Vous trouverez cet article derrière ce lien : <Les français ont choisi Macron pour se renouveler eux-memes>

J’en livre quelques extraits :

« [Cette élection] : voilà bien la preuve que la France possède encore un esprit ouvert à la surprise. Ce qui est déjà un constat remarquable dans un pays où politique et administration se sont confondues depuis cinquante ans et où tout se réglait, précisément, par l’élimination de la surprise : partis puissants, candidats ayant fait carrière dans ces outils en place que la philosophe Simone Weil voulait d’ailleurs, notons-le, supprimer chez vous dès la Seconde Guerre mondiale. « Si on confiait au diable l’organisation de la vie publique, il ne pourrait rien imaginer de plus ingénieux », écrivait-elle de ces appareils à reproduire le même… Ce qu’on peut déduire du succès du « marcheur » Macron, c’est que les Français eux-mêmes ont compris que la France ne pouvait pas continuer dans cette voie sans issue.

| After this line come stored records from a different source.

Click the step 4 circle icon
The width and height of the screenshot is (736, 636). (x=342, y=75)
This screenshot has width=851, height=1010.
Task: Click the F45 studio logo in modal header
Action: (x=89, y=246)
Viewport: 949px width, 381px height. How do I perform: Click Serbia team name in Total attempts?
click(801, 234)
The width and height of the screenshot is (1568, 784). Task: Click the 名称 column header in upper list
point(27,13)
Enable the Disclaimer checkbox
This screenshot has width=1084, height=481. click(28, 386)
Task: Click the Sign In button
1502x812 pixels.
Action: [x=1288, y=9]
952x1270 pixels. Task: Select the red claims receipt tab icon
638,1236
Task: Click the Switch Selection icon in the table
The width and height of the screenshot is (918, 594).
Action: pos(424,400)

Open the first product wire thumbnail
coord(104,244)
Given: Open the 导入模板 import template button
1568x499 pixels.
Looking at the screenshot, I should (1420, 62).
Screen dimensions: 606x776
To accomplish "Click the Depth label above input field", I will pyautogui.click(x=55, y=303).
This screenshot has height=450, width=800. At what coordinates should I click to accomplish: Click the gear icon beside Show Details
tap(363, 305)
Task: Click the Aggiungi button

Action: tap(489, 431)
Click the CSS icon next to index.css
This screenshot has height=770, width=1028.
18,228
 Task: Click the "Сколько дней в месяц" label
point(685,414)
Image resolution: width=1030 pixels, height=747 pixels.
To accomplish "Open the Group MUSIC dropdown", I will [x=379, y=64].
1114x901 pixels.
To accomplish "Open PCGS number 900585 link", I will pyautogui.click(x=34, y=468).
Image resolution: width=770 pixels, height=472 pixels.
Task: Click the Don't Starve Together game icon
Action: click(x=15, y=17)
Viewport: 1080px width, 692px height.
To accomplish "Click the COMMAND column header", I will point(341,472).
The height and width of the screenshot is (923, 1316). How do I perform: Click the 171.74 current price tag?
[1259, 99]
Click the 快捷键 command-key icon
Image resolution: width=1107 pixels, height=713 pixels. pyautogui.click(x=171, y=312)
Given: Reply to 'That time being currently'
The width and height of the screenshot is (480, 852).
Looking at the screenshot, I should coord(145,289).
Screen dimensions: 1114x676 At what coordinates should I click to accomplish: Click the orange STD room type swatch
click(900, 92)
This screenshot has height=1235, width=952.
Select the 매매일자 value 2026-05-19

[…] Du point de vue psychopolitique, c’est une personnalité qui fonctionne comme un émetteur-récepteur : c’est un collecteur de rayons de soleil et de séismes encore peu perceptibles dans le pays, ces « grands événements » qui « arrivent toujours sur des pattes de pigeon », comme disait Nietzsche. Macron me semble incarner le désir de la majorité des Français de sortir de cet état de dépression et d’hystérie qui caractérise les hommes et les femmes de l’Hexagone depuis un bout de temps. Ils l’ont choisi, lui, un représentant si frais, si neuf, afin de pouvoir se renouveler eux-mêmes. […]

Lors d’une émission de radio j’ai entendu cette réflexion d’un commentateur qui m’a interpellé : « Cette campagne pénible et déprimante a finalement accouché d’un vainqueur optimiste  »

Mais ce philosophe ose des éclairages s’appuyant sur l’Histoire européenne plus ancienne. Car rappelons que la Réforme n’a pas pu s’imposer en France et que Louis XIV a rompu avec l’Edit de Nantes de Henry IV ce qui a eu pour conséquence de faire fuir les protestants français hors de France pour enrichir la Suisse, la Prusse et aussi les Pays Bas. Max Weber avait théorisé un lien étroit entre le développement du capitaliste libéral et le protestantisme.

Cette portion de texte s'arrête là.